Omair Khan may get squeamish reactions when he talks about the benefits of a particular tampon, but it’s a topic the Yale sophomore is pretty keen to discuss.

After a summer internship with NextGen Jane, a fledgling company that recently graduated from Illumina’s Accelerator program, Khan is excited about the potential of the tampon the company is developing — called the Smart Tampon™ — to radically change the future of women’s health. Ultimately, the company hopes its Smart Tampon™ will allow women to use their own menstrual blood to test various aspects of their reproductive health, ranging from detecting the presence of sexually transmitted infections (STIs), endometriosis, and cancer to monitoring their nutritional hormones and even their Anti-Mullerian Hormone to check their ability to successfully produce an egg capable of fertilization.

Wearing a “Yale Feminist” t-shirt, Khan recently took the time to talk to YaleNews about his summer internship and his new interest in medical entrepreneurship. Here’s what we learned.

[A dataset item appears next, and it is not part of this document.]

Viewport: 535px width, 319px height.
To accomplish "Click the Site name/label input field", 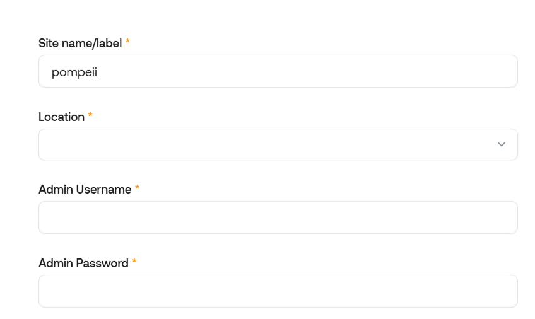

A new angle: Khan, a premed student, said that he contacted NextGen Jane because he wanted exposure to a side of medicine he knew little about.

“I already had some experience in medical research and clinical shadowing, so I wanted to explore something that students my age may not know exists,” says Khan, who published two research papers on the gut microbiome before even coming to Yale. Since his freshman year at Yale, he’s been investigating the relationship between that microbiome and the human immune system in the laboratory of Sterling Professor of Immunobiology Richard Flavell.

“After discovering the huge role of private industry in medicine, I looked up private companies that are intertwined with the healthcare system but don’t get as much attention as I think they should,” continues Khan. “That’s how I learned about NextGen Jane.”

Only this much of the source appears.